Analysis

Zoran Zaev is back in charge of North Macedonia

North Macedonia’s parliament has approved a new government led by the country’s former prime minister, Zoran Zaev, ending weeks of political uncertainty that followed an inconclusive general election in July.

Mr Zaev, who resigned last year in order to bring about the early election, returns to office at the head of a coalition government that includes his own Social Democrats and the Democratic Union for Integration (DUI), one of the parties that represents the country’s significant Albanian minority. Together, they can count on 62 votes in the 120-seat parliament. Coalition talks had been complicated by the DUI’s demand that an ethnic Albanian should be appointed prime minister – a demand flatly rejected during election campaigning by both the Social Democrats and the center-right VMRO-DPMNE party that came second in the election.

Albanians will, however, take seven posts in the new 19-member cabinet.

“A period of order, justice and discipline is coming, it is time to vet the judiciary and to apply the rule of law equally,” said Mr Zaev shortly after his executive had been formally given a vote of confidence.

The vote ends a period of eight months in which North Macedonia was run by a relatively weak technocrat government, initially sworn in with limited powers in order to oversee preparations for an election April.
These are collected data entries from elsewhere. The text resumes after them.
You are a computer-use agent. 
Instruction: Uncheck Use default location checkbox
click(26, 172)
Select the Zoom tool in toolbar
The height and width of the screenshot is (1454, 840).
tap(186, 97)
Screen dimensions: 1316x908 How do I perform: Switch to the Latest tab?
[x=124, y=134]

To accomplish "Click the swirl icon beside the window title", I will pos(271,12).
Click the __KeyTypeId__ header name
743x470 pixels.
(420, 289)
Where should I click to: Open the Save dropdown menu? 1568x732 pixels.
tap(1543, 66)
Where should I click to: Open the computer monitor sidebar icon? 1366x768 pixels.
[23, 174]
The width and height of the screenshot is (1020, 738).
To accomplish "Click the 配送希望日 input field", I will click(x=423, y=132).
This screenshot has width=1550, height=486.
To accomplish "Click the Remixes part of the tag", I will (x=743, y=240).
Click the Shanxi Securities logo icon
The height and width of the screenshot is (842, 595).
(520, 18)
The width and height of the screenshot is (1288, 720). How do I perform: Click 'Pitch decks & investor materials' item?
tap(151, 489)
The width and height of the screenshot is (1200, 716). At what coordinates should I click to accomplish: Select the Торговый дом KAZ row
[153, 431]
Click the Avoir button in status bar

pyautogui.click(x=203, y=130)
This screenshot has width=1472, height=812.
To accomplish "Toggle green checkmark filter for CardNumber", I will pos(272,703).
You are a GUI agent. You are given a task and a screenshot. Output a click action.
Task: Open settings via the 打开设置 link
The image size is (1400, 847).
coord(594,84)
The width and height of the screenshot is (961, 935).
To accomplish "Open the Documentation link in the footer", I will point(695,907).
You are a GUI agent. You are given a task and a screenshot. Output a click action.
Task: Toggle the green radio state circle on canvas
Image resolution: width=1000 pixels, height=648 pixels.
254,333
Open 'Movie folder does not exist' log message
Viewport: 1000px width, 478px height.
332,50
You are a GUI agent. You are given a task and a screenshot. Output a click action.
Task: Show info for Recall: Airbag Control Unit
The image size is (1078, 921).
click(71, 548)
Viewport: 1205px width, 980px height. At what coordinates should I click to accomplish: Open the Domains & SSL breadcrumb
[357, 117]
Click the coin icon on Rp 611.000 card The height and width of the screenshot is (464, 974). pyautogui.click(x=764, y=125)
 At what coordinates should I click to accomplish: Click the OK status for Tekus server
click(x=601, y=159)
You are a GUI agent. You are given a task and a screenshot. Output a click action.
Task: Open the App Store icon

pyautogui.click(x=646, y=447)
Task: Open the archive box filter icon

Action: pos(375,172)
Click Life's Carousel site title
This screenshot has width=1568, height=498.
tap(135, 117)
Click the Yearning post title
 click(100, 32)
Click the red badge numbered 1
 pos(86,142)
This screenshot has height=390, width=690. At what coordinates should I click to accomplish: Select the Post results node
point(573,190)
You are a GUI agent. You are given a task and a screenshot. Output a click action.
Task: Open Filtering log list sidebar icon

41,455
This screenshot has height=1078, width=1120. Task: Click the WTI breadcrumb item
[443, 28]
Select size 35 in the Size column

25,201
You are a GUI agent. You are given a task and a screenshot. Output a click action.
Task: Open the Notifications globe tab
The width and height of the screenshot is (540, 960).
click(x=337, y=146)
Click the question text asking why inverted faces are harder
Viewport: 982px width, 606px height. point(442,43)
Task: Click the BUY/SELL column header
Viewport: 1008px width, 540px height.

The election was then delayed due to Covid-19 restrictions, leaving the country without a strong government to deal with the pandemic. North Macedonia has so far registered more than 14,300 cases of Covid-19, while 600 people have died with the virus.

Mr Zaev has pledged to tackle the pandemic and redress the country’s economy. Growth of 3.6 per cent in 2019 was higher than forecast, and unemployment reached record low levels. However, the Vienna Institute for International Economic Studies (wiiw) has forecast that the effects of Covid-19 will see the country’s economy shrink by as much as five per cent in 2020.

Immediate troubles aside, Mr Zaev will see his return to office as vindication for his high stakes gamble to conclude the Prespa Agreement with Greece in 2019, which ended a three decade-long dispute with Greece over the use of the term Macedonia and paved the way for the rechristened North Macedonia to begin accession talks with the European Union and, earlier this year, become a full member of NATO.

The conservative opposition, led by the VMRO-DPMNE party, which has never accepted the Prespa deal, fiercely criticised the new cabinet, claiming it is “incapable” of dealing with the pandemic and fulfilling its promises.

“This is a government (composed) of lies. It is a coalition of continued crime and corruption,” claimed Aleksandar Nikolovski, a senior VMRO-DPMNE official, adding that he expected street protests calling for the newly-installed government’s resignation to begin “soon, in the autumn”.